La promesse d'embauche est le document central de toute procédure de régularisation par le travail en France.
C'est l'engagement formel d'un employeur à vous recruter une fois que vous aurez obtenu votre titre de séjour.
Pour la préfecture, c'est la garantie que vous ne serez pas à la charge de l'État et que vous contribuerez activement à l'économie.
Cependant, une simple lettre ne suffit pas.
L'administration exige un formulaire spécifique, le CERFA, accompagné de nombreux justificatifs de la part de l'entreprise.
Comprendre le fonctionnement technique de la promesse d'embauche est vital pour éviter les erreurs qui pourraient faire rejeter votre dossier.

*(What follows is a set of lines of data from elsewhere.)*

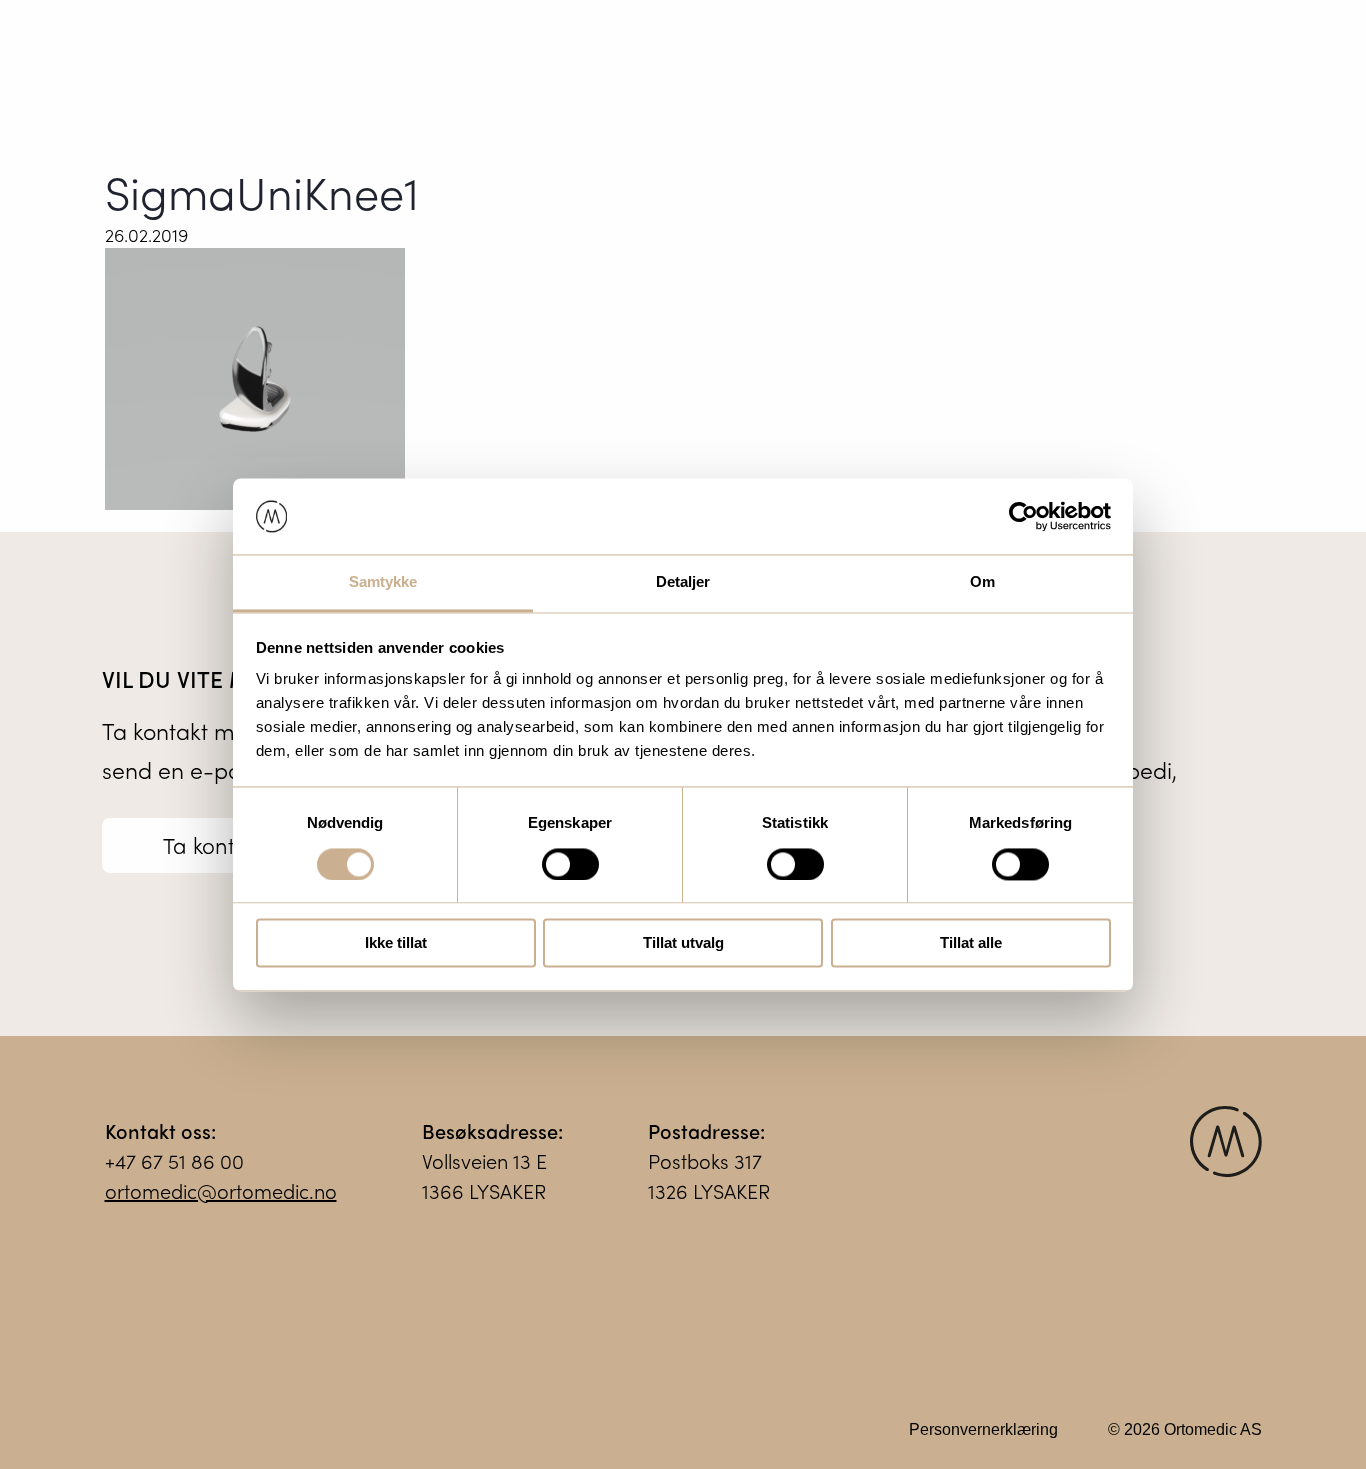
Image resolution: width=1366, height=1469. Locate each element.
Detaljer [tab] (683, 582)
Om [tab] (982, 582)
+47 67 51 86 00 (174, 1160)
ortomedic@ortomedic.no (221, 1190)
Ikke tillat (396, 943)
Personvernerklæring (983, 1429)
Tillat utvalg (683, 943)
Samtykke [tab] (383, 582)
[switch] (570, 864)
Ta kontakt (214, 845)
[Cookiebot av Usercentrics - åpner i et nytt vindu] (1023, 516)
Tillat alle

Ce guide explique les étapes, les documents requis et les pièges à éviter pour transformer une offre d'emploi en un titre de séjour valide.
La différence entre lettre d'intention et formulaire CERFA
Dans le langage courant, on parle de « promesse d'embauche », mais pour la préfecture, seul le formulaire CERFA n°15186 compte.

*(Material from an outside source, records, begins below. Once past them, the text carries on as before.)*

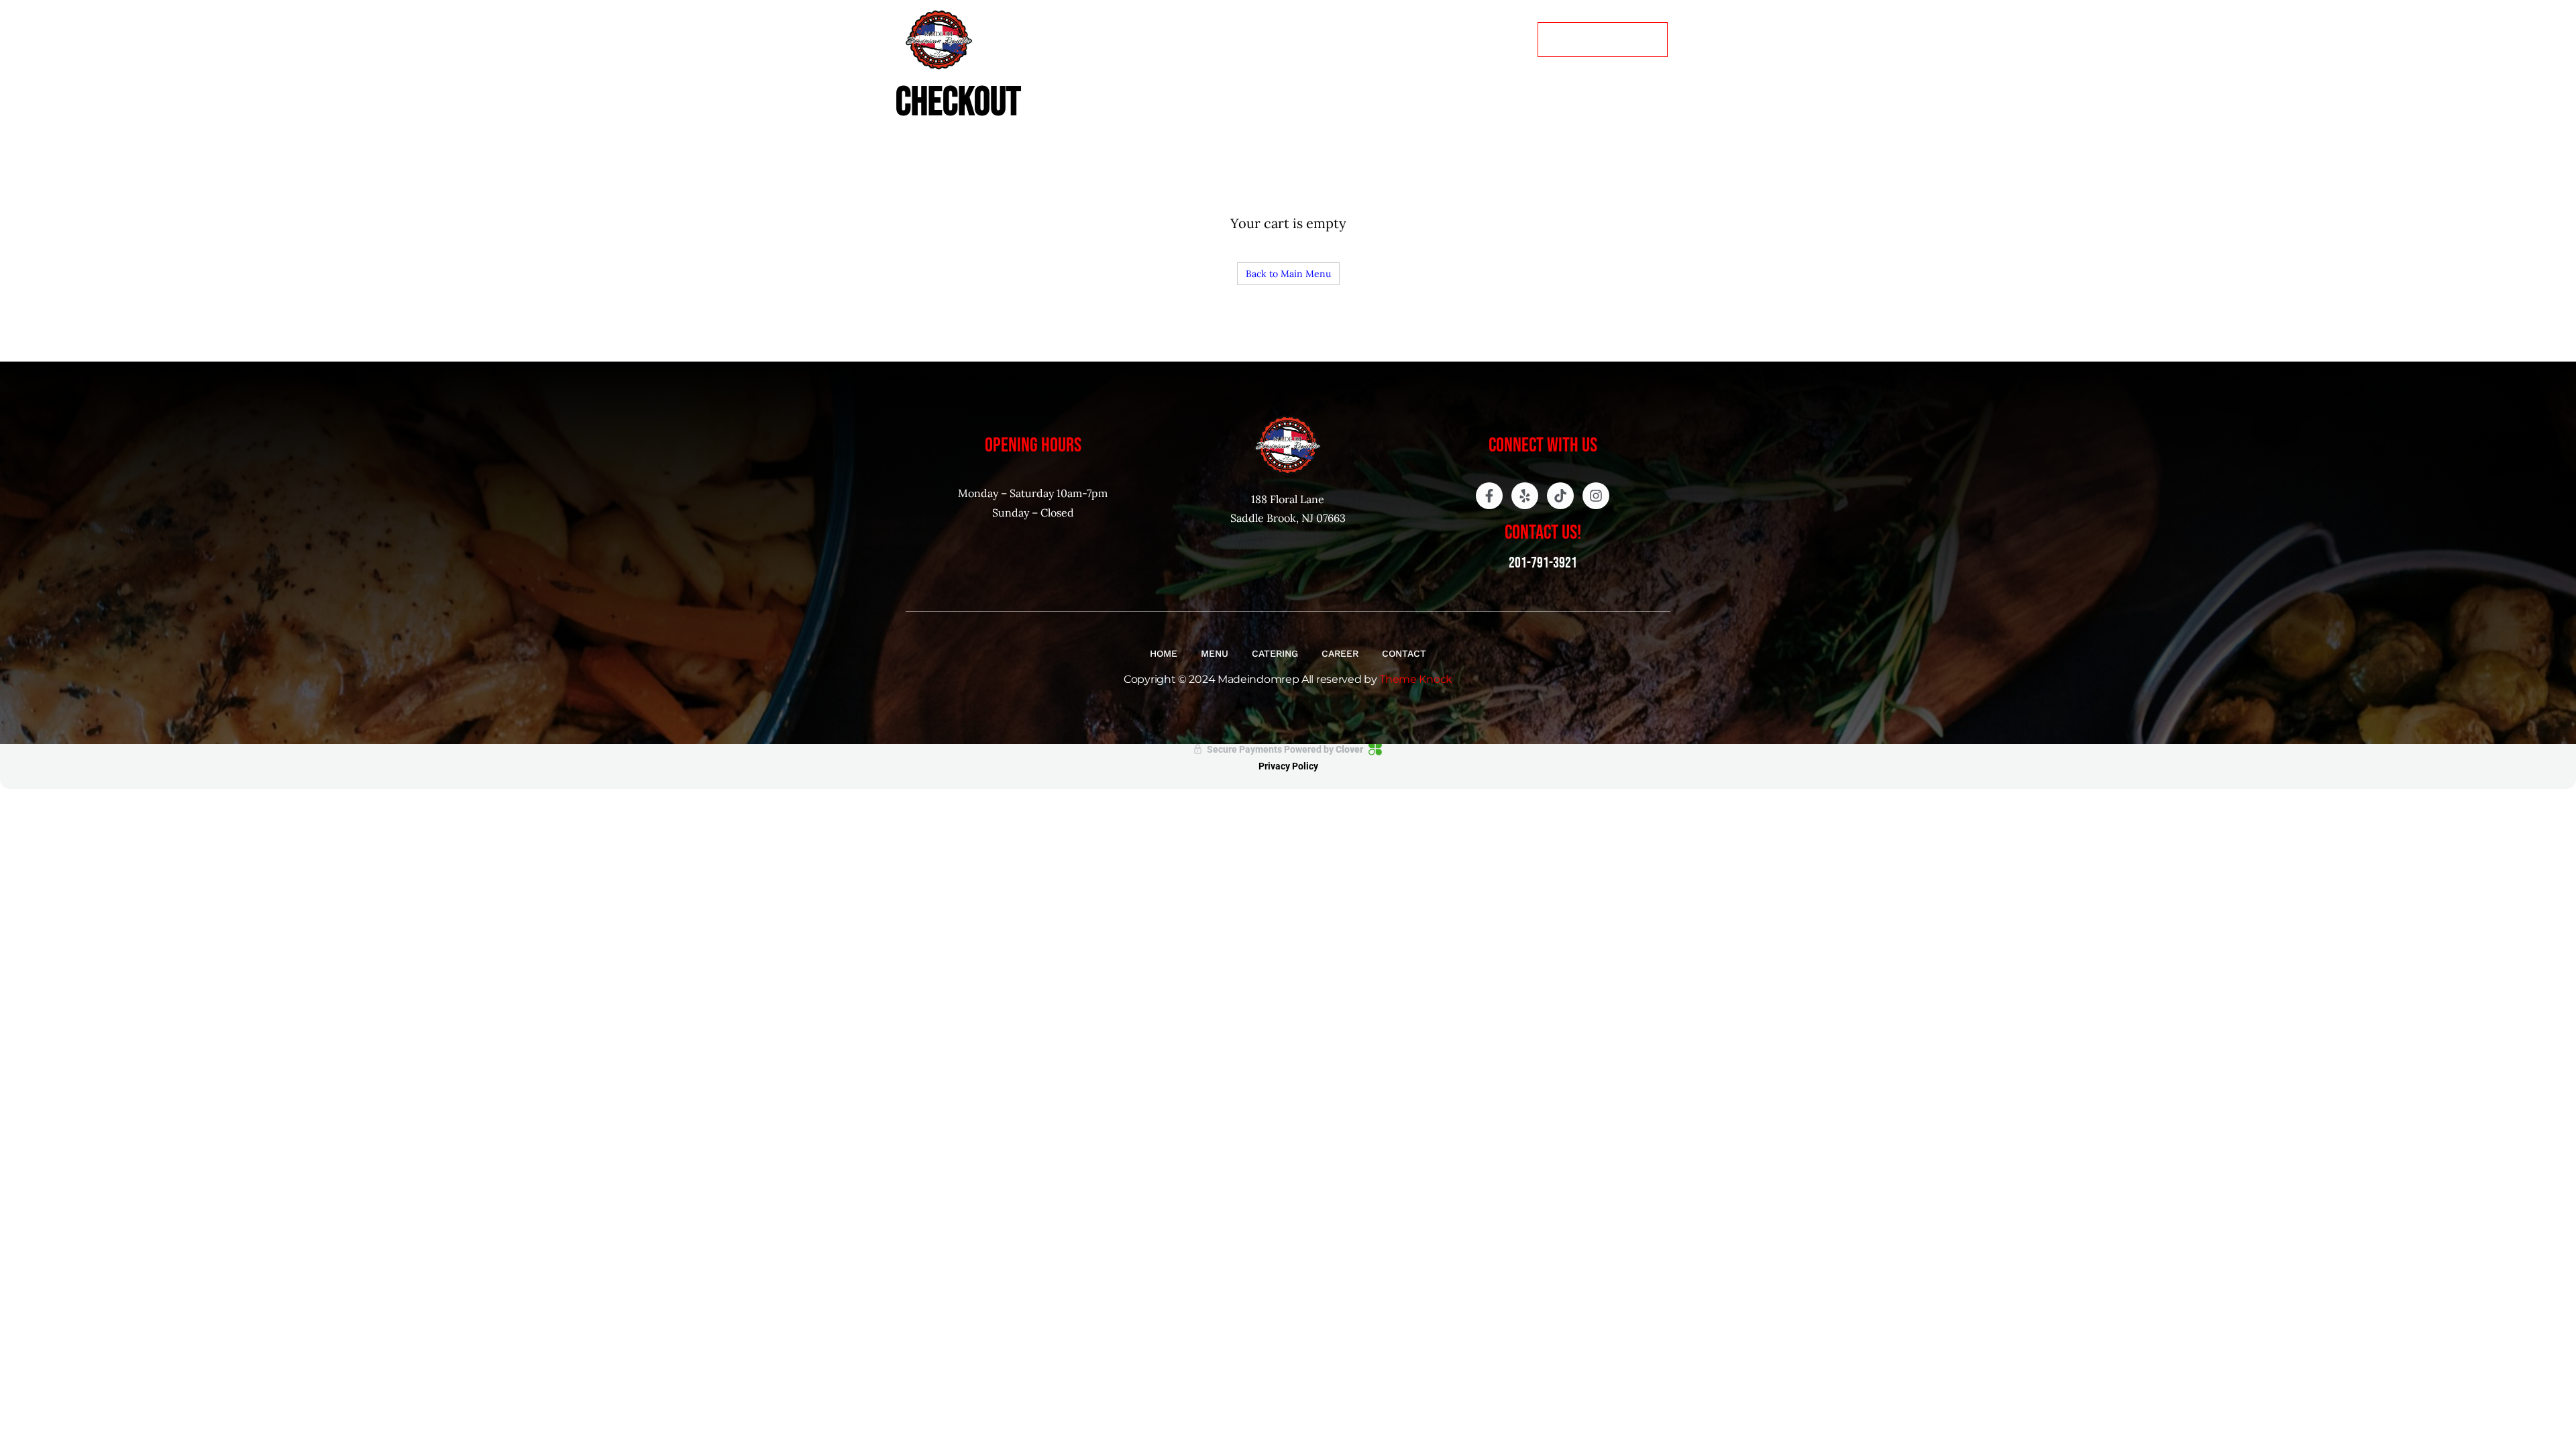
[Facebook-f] (1489, 495)
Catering (1349, 39)
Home (1228, 39)
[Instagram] (1595, 495)
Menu (1283, 39)
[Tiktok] (1560, 495)
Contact (1491, 39)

Une lettre d'intention sur papier à en-tête de l'entreprise est un bon début pour prouver le sérieux de l'employeur, mais elle n'a aucune valeur juridique pour l'obtention du titre de séjour.
Le CERFA doit être rempli avec précision : il détaille le poste, le salaire (qui doit être au moins égal au SMIC), le lieu de travail et les qualifications requises.
C'est ce document qui sera visé par l'administration pour valider l'autorisation de travail.
Les obligations de l'employeur : un engagement réel
L'employeur qui signe une promesse d'embauche pour un travailleur sans-papiers prend des responsabilités importantes.
Il doit fournir à la préfecture :
- L'extrait Kbis : La preuve de l'existence légale de l'entreprise.
- Les bordereaux de cotisations sociales : Pour prouver que l'entreprise est à jour de ses paiements (URSSAF).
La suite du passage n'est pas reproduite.